But it is impossible to conceive of the suffrage as a right dependent at all upon such an irrelevant condition as sex. It is an individual, a personal right. It may be withheld by force; but if withheld by reason of sex it is a moral robbery.
But it is said that the duties of maternity disqualify for the performance of the act of voting. It can not be, and I think is not claimed by any one, that the mother who otherwise would be fit to vote is rendered mentally or morally less fit to exercise this high function in the state because of motherhood. On the contrary, if any woman has a motive more than another person, man or woman, to secure the enactment and enforcement of good laws, it is the mother, who, beside her own life, person, and property, to the protection of which the ballot is as essential as to the same rights possessed by man, has her little contingent of immortal beings to conduct safely to the portals of active life through all the snares and pitfalls woven around them by bad men and bad laws which bad men have made, or good laws which bad men, unhindered by the good, have defied or have prostituted, and rightly to prepare, them for the discharge of all the duties of their day and generation, including the exercise of the very right denied to their mother.

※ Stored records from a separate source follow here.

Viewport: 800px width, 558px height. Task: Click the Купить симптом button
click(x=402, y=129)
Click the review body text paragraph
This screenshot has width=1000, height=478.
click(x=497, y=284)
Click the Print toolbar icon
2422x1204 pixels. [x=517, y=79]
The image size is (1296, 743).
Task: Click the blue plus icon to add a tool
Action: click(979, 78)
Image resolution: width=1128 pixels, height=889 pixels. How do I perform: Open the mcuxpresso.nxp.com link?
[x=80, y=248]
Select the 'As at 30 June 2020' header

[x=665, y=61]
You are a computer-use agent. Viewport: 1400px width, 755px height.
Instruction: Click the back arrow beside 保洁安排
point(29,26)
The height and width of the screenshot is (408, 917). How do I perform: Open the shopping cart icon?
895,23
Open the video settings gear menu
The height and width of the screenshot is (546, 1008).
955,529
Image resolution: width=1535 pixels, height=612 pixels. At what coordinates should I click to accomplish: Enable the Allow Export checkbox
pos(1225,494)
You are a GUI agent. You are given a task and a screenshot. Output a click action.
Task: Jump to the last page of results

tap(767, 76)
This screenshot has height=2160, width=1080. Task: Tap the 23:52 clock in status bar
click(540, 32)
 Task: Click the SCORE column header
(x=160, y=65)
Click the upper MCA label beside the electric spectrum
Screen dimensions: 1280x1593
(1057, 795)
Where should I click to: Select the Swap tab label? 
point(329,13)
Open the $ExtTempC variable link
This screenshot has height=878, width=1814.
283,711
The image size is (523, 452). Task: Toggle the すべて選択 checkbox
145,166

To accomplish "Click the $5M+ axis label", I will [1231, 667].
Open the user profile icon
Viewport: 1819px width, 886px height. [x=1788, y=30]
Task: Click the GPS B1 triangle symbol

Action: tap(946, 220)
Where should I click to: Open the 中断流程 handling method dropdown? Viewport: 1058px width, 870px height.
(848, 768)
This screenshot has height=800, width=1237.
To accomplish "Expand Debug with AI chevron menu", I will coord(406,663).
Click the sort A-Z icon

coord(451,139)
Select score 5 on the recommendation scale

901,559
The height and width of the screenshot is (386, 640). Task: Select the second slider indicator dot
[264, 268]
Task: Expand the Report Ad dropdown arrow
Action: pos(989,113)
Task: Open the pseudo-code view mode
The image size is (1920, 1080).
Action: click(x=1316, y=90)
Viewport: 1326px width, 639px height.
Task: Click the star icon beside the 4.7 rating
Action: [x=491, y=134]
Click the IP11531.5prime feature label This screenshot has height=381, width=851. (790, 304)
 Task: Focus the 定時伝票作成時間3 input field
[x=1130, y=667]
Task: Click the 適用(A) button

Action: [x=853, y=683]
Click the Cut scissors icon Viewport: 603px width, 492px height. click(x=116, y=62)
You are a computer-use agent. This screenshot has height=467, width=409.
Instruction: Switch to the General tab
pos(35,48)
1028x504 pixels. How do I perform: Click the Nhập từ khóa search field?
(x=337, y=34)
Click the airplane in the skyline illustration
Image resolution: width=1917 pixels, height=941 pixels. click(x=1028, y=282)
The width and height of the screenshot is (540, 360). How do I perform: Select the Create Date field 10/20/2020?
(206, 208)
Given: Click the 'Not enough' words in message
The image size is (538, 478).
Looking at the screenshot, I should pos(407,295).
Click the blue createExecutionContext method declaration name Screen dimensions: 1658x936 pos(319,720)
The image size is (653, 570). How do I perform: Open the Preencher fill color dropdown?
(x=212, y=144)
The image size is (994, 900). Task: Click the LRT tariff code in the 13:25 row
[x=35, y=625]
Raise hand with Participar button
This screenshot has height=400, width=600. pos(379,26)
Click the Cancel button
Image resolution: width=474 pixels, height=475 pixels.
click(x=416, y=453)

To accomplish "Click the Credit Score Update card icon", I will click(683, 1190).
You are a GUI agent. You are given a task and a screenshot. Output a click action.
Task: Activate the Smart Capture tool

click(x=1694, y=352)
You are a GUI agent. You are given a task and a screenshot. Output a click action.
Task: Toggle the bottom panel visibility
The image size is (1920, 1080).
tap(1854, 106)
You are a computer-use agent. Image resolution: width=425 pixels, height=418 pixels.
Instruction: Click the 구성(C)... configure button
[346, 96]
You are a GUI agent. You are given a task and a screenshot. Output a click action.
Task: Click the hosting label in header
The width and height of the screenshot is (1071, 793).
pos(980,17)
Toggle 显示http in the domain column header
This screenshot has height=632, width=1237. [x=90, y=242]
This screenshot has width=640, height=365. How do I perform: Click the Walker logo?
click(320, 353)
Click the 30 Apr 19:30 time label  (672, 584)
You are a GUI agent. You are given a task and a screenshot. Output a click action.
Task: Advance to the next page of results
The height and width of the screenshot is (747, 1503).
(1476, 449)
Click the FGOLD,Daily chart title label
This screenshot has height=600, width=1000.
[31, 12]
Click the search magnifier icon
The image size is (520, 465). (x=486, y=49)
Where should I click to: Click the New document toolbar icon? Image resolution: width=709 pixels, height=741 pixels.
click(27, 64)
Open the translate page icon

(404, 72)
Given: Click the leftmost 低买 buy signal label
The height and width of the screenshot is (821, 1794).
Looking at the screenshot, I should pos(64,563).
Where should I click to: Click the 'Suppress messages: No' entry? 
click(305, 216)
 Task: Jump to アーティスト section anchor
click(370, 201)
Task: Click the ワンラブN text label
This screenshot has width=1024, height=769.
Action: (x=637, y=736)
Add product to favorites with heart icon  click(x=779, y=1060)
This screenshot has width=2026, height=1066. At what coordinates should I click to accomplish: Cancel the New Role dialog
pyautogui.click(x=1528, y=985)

Certainly, if but for motherhood she should vote, then ten thousand times more necessary is it that the mother should be guarded and armed with this great social and political power for the sake of all men and women who are yet to be. But it is said that she has not the time. Let us see. By the best deductions I can make from the census and from other sources there are 15,000,000 women of voting age in this country at the present time, of whom not more than 10,000,000 are married and not more than 7,500,000 are still liable to the duties of maternity, for it will be remembered that a large proportion of the mothers of our country at any given time are below the voting age, while of those who are above it another large proportion have passed beyond the point of this objection. Not more than one-half the female population of voting age are liable to this objection. Then why disfranchise the 7,500,000, the other half, as to whom your objection, even if valid as to any, does not apply at all; and these, too, as a class the most mature and therefore the best qualified to vote of any of their sex? But how much is there of this objection of want of time or physical strength to vote, in its application to women who are bearing and training the coming millions? The families of the country average five persons in number. If we assume that this gives an average of three children to every pair, which is probably the full number, or if we assume that every married mother, after she becomes of voting age, bears three children, which is certainly the full allowance, and that twenty-four years are consumed in doing it, there is one child born every eight years whose coming is to interfere with the exercise of a duty of privilege which, in most States, and in all the most important elections, occurs only one day in two years.